The Bazaar was in and around a caravanserai (old stopping place from the days of the silk road and camel trains) and in the centre was an original “food court” with lots of restaurants and coffee shops. Have I mentioned the heat???? Every day was nearly 40 degrees and in a lot of restaurants and especially in the Bazaar they had misting machines at ceiling level which provided mist to cool things down.

We continued to have god luck with restaurants – one dinner at a street café sharing a table with a German photographer who travelled all the eastern countries on a motorbike! One night at a more western restaurant where we had a very great pizza!!

Urfa is famous as the birthplace and home of Abraham – considered an important figure by Muslems, Christians and Jews. Urfa of course focuses on the Muslim traditions and includes a number of beautiful mosques as well as a number of very large pools full of carp which play an important role in Muslim lore. The site is large and very park-like with rose gardens, lawns, tea houses and restaurants. It is also beautifully lit at night. We spent quote a lot of time there just soaking in the ambience and being approached by locals (men) wanting to speak English – some more persistent than others but all very polite.

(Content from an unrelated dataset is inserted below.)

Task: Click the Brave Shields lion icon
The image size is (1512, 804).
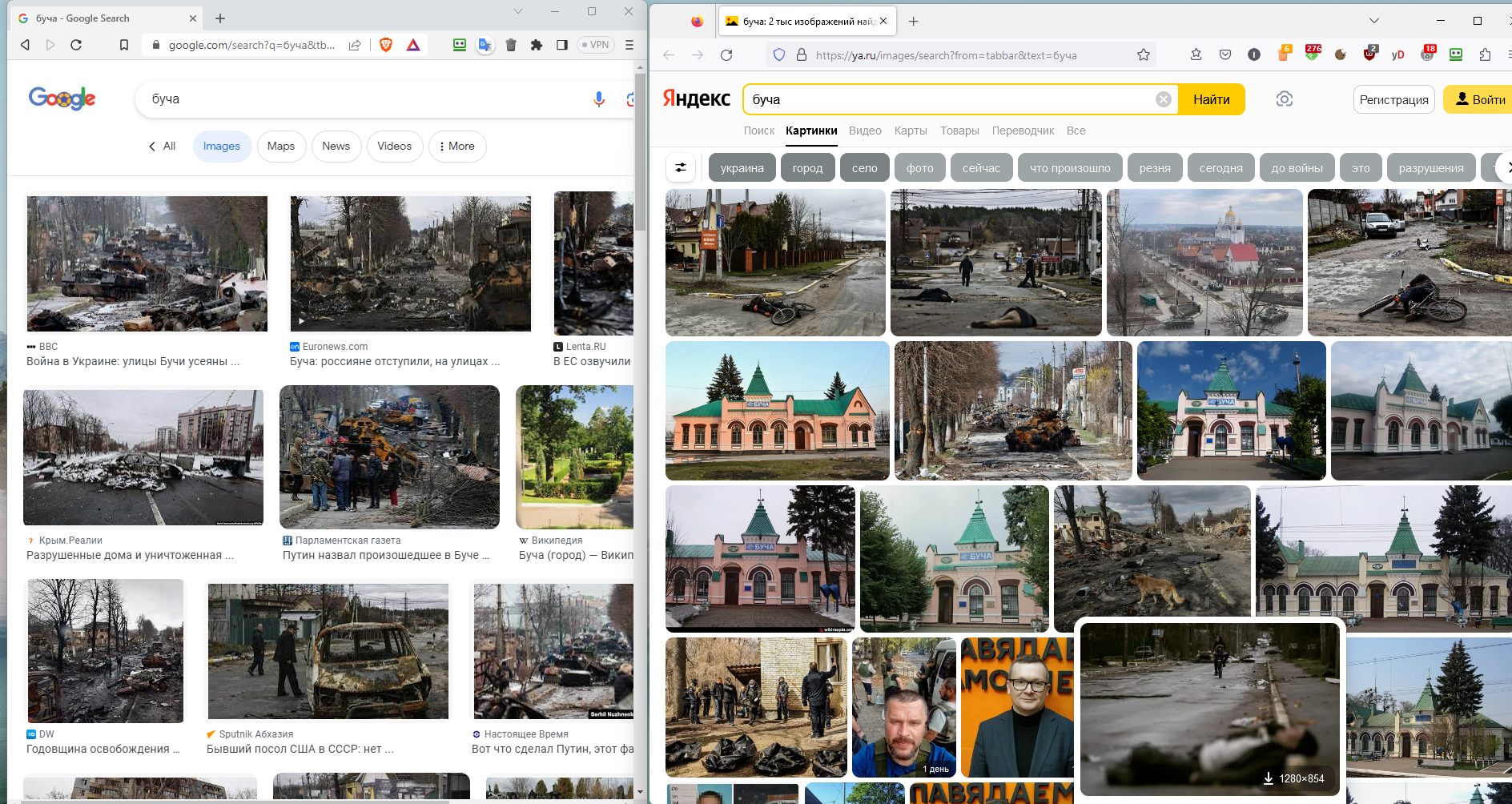Action: [x=386, y=45]
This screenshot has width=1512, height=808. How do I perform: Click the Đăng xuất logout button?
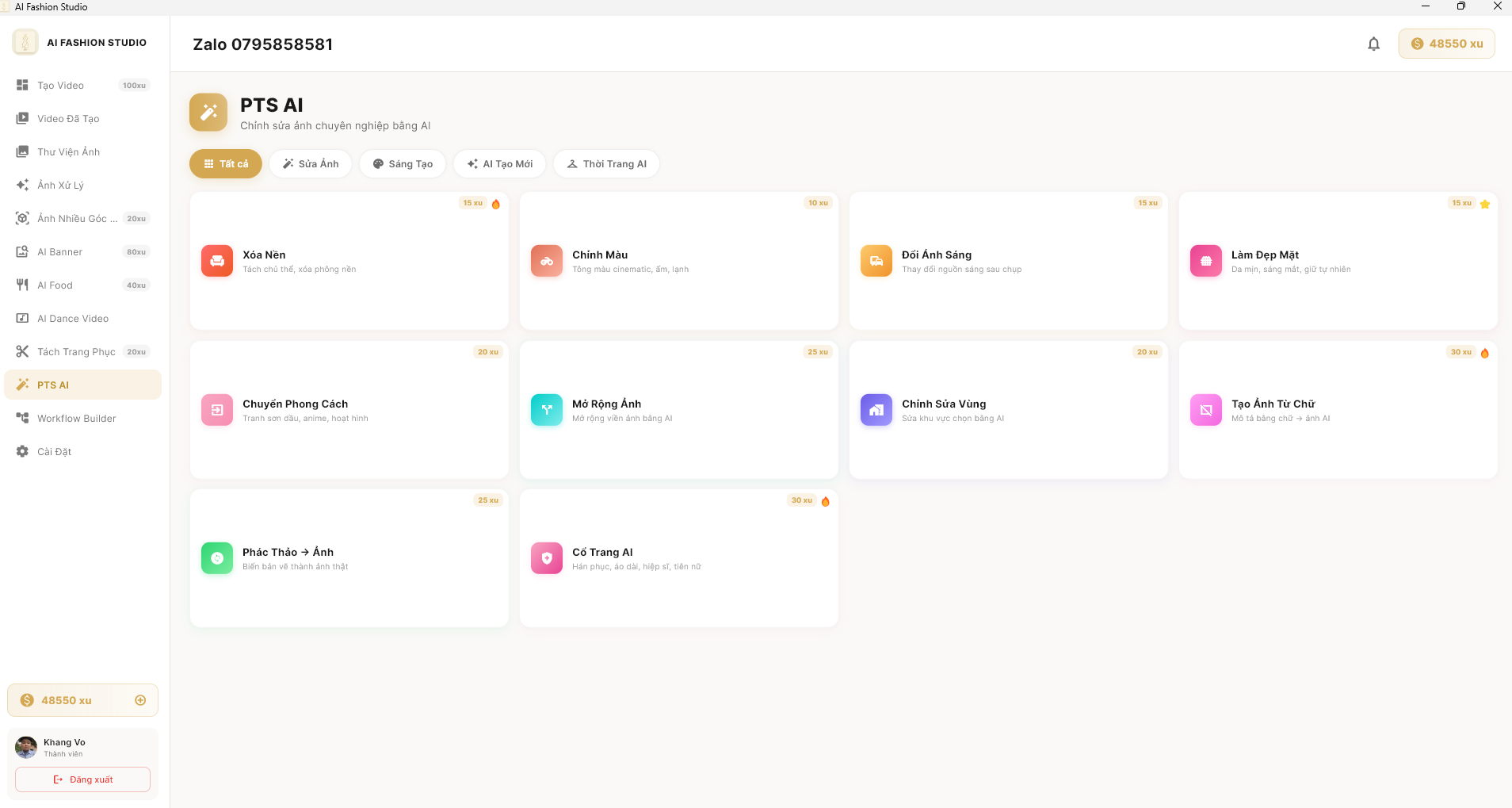coord(82,779)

One of our more amusing incidents was in response to our futile search for some specific houses in an area of medieval homes. The street numbering simply did not make sense, it was stinking hot, and we were completely unsuccessful in finding the house numbers. A young fellow came by and we thought he understood our request so off we went behind him. After about 15 minutes walking he bought us each a water and triumphantly pointed out the brand new museum he thought we were looking for. We had no choice but to go in. There was not a soul around and the staff were so thrilled to see us they not only let us in for free but gave us the neatest English audio guide. We couldn’t disappoint them either so spent the next hour in the air conditioned museum learning about the Urfa area.

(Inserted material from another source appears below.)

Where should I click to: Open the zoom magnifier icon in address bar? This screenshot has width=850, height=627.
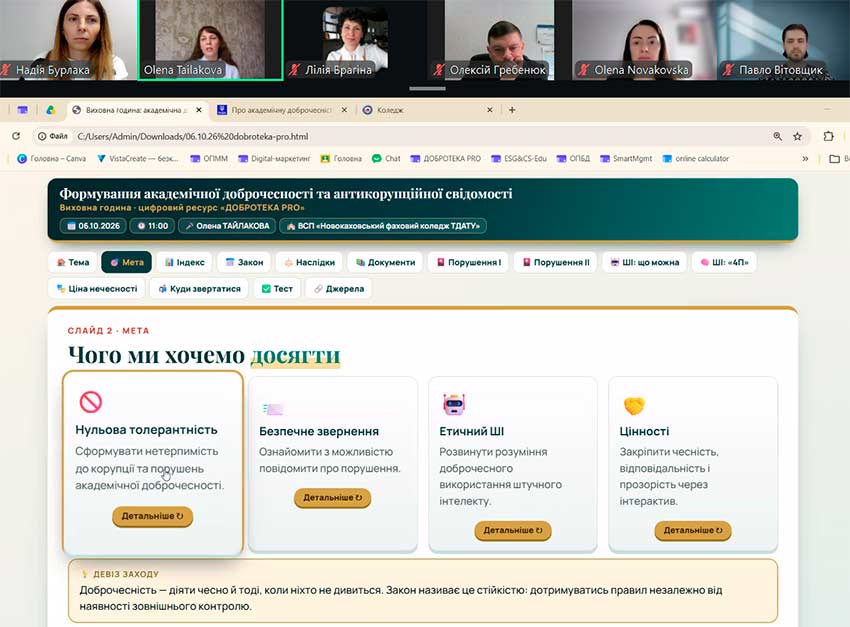click(x=777, y=137)
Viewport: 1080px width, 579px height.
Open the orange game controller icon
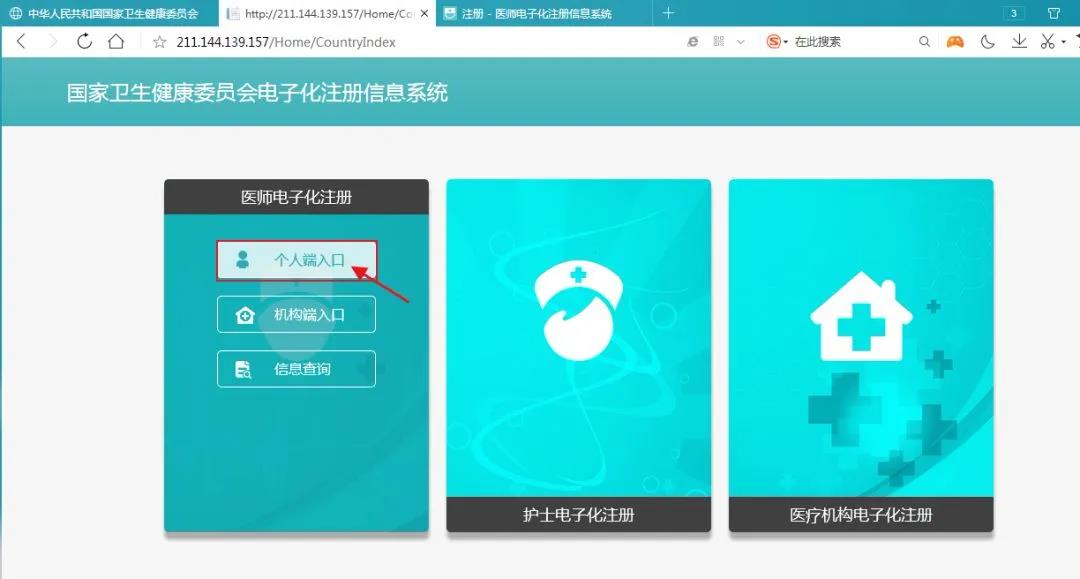click(x=955, y=42)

About 50 km from Urfa is Harran – where Abraham lived for a time. There is an ancient university site (they claimed the first accurate calculation of the distance from the earth to the moon) , the remains of a mosque, a crusader castle and the famous “beehive houses”. The clusters of structures actually make one hone – each “hive” being a room connected to the others to make a house.

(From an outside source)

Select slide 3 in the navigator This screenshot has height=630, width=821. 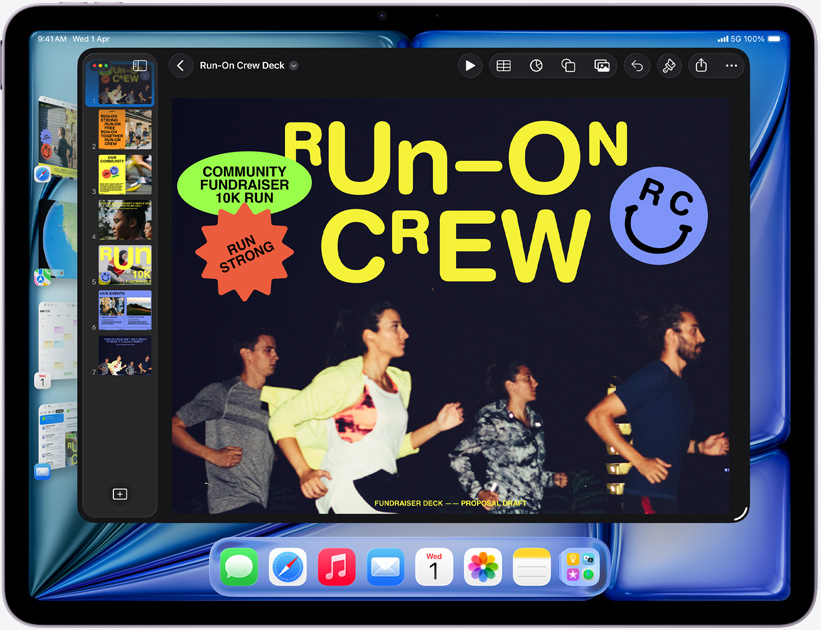(124, 175)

We also visited Göbekli Tepe which is a site reminiscent of Stonehenge – just about 6000 years older. It is a fairly recent discovery and burst into international prominence as a result of a National Geographic cover story in 2011. The site is very much a working archeological site but all the mechanics and support structures of a dig really limit ones’ ability to see the structures. The find has caused archeologists to revamp their theory about the development of civilization. Formerly they thought that religious practise did not begin until people lived in community, but this site (thought to be of religious significance) dates back to the time when people were hunters/gatherers.